[Date Prev][Date Next][Thread Prev][Thread Next][Date Index][Thread Index]
Re: [Qemu-devel] [PATCH v3 23/32] nvdimm: build ACPI NFIT table
From: |
Michael S. Tsirkin |
Subject: |
Re: [Qemu-devel] [PATCH v3 23/32] nvdimm: build ACPI NFIT table |
Date: |
Mon, 12 Oct 2015 14:27:08 +0300 |
On Sun, Oct 11, 2015 at 11:52:55AM +0800, Xiao Guangrong wrote:
> NFIT is defined in ACPI 6.0: 5.2.25 NVDIMM Firmware Interface Table (NFIT)
>
> Currently, we only support PMEM mode. Each device has 3 structures:
> - SPA structure, defines the PMEM region info
>
> - MEM DEV structure, it has the @handle which is used to associate specified
> ACPI NVDIMM device we will introduce in later patch.

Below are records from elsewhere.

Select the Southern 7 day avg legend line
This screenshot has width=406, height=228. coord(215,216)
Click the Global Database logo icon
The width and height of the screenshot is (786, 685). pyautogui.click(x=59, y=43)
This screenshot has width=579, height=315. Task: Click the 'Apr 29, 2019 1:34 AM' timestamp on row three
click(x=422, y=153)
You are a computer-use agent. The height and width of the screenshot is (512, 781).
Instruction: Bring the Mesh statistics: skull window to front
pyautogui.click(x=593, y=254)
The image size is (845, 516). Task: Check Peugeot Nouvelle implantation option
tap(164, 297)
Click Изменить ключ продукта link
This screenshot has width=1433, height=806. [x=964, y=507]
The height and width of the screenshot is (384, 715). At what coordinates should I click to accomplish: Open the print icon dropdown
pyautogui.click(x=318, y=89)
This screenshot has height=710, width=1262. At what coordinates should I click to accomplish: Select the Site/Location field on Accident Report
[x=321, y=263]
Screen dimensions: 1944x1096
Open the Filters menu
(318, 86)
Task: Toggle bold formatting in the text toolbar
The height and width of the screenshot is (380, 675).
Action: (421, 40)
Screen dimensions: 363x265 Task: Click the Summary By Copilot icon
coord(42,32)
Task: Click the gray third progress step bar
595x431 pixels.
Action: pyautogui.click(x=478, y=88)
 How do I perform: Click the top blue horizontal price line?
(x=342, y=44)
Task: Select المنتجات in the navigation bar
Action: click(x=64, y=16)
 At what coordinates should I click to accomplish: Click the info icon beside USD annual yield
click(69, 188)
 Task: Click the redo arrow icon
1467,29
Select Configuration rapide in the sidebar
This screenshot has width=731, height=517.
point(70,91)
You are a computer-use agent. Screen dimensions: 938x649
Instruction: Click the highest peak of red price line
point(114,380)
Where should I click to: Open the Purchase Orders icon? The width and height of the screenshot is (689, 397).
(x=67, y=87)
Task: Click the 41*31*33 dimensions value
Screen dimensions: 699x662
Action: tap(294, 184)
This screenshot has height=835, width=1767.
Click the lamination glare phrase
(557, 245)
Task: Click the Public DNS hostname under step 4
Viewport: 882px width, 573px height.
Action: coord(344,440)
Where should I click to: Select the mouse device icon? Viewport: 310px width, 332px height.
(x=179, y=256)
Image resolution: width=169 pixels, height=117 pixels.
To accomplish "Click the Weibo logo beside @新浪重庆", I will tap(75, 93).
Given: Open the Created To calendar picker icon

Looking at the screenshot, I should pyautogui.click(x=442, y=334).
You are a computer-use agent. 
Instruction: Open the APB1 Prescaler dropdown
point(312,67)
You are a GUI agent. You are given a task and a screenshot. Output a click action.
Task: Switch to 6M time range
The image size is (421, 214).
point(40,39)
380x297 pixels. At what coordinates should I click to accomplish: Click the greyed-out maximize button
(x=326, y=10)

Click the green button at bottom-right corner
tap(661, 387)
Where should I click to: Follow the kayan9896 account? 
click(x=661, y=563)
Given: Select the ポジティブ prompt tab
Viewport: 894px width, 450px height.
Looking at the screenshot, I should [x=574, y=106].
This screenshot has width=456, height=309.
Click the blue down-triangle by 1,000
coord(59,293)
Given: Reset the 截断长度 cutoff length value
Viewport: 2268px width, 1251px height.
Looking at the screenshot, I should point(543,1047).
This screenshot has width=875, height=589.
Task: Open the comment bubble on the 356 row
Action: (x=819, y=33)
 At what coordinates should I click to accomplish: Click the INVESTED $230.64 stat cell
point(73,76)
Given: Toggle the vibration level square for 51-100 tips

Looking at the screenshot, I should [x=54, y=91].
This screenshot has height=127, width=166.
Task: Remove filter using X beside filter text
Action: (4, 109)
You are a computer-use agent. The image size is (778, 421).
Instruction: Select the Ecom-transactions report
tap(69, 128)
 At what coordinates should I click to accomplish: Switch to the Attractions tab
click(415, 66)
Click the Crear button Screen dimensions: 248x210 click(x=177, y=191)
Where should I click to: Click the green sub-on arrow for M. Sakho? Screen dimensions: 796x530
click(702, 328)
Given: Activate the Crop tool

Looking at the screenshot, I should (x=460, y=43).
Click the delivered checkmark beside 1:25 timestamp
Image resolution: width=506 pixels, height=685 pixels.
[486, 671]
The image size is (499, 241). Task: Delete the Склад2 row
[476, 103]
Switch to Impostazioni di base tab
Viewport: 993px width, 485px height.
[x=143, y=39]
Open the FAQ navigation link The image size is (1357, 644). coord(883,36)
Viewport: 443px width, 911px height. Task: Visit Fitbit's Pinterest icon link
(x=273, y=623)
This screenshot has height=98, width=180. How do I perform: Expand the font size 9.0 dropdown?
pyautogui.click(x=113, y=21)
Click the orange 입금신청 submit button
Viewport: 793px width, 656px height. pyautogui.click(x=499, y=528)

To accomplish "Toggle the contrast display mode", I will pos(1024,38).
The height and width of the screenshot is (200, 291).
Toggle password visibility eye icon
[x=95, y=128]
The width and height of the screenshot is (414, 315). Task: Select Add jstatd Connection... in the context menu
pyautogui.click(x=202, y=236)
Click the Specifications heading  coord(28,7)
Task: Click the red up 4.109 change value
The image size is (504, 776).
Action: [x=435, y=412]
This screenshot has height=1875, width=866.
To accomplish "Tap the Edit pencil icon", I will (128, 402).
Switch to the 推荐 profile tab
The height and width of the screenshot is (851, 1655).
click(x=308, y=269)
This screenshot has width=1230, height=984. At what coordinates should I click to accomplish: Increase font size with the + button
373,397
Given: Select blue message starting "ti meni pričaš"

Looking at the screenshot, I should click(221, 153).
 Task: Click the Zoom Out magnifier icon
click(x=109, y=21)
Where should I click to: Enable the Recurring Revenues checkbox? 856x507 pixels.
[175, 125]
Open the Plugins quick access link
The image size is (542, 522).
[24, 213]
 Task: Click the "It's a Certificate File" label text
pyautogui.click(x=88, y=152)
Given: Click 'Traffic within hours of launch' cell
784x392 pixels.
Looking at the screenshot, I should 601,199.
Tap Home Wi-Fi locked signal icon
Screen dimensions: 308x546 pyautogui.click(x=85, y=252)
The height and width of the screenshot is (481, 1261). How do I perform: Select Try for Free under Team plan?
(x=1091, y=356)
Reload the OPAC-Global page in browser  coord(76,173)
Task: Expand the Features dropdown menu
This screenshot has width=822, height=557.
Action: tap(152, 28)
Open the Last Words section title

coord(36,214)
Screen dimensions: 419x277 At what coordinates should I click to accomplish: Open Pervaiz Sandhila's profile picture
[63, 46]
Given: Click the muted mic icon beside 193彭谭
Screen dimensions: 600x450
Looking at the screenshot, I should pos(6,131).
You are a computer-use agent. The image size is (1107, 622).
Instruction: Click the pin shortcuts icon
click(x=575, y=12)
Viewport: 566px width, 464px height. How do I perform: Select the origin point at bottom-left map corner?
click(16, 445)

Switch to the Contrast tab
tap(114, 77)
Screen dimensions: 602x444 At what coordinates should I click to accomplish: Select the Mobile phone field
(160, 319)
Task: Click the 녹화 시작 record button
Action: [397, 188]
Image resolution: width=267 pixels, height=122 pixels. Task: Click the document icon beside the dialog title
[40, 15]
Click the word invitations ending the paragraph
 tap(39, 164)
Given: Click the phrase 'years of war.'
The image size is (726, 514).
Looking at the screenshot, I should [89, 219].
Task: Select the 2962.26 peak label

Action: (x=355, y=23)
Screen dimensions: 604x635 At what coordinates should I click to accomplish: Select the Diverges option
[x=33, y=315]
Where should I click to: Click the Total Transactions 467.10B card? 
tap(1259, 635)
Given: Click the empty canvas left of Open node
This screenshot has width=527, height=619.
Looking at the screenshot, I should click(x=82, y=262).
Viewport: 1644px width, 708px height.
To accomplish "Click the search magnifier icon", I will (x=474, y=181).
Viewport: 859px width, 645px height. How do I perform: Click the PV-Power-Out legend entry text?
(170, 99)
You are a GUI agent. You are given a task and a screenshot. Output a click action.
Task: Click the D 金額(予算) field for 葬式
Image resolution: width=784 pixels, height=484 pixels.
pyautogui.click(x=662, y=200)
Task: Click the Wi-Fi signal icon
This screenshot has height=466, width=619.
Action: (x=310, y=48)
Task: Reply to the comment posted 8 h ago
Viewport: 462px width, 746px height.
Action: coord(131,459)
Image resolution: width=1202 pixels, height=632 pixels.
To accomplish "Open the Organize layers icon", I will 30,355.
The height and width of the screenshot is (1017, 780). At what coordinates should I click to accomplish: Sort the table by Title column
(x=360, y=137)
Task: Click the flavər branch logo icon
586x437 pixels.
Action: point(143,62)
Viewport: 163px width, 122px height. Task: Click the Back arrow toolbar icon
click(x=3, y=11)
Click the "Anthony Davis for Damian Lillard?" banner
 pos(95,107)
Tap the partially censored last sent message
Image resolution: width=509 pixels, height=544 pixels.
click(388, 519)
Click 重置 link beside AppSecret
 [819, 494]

> Also we can happily ignored the memory device's interleave, the real
> nvdimm hardware access is hidden behind host
>
> - DCR structure, it defines vendor ID used to associate specified vendor
> nvdimm driver. Since we only implement PMEM mode this time, Command
> window and Data window are not needed
>
> Signed-off-by: Xiao Guangrong <address@hidden>
> ---
> hw/i386/acpi-build.c | 4 +
> hw/mem/nvdimm/acpi.c | 209
> ++++++++++++++++++++++++++++++++++++++++++++++-
> hw/mem/nvdimm/internal.h | 13 +++
> hw/mem/nvdimm/nvdimm.c | 25 ++++++
> include/hw/mem/nvdimm.h | 2 +
> 5 files changed, 252 insertions(+), 1 deletion(-)
>
> diff --git a/hw/i386/acpi-build.c b/hw/i386/acpi-build.c
> index 95e0c65..c637dc8 100644
> --- a/hw/i386/acpi-build.c
> +++ b/hw/i386/acpi-build.c
> @@ -1661,6 +1661,7 @@ static bool acpi_has_iommu(void)
> static
> void acpi_build(PcGuestInfo *guest_info, AcpiBuildTables *tables)
> {
> + PCMachineState *pcms = PC_MACHINE(qdev_get_machine());
I don't like more code poking at machine directly.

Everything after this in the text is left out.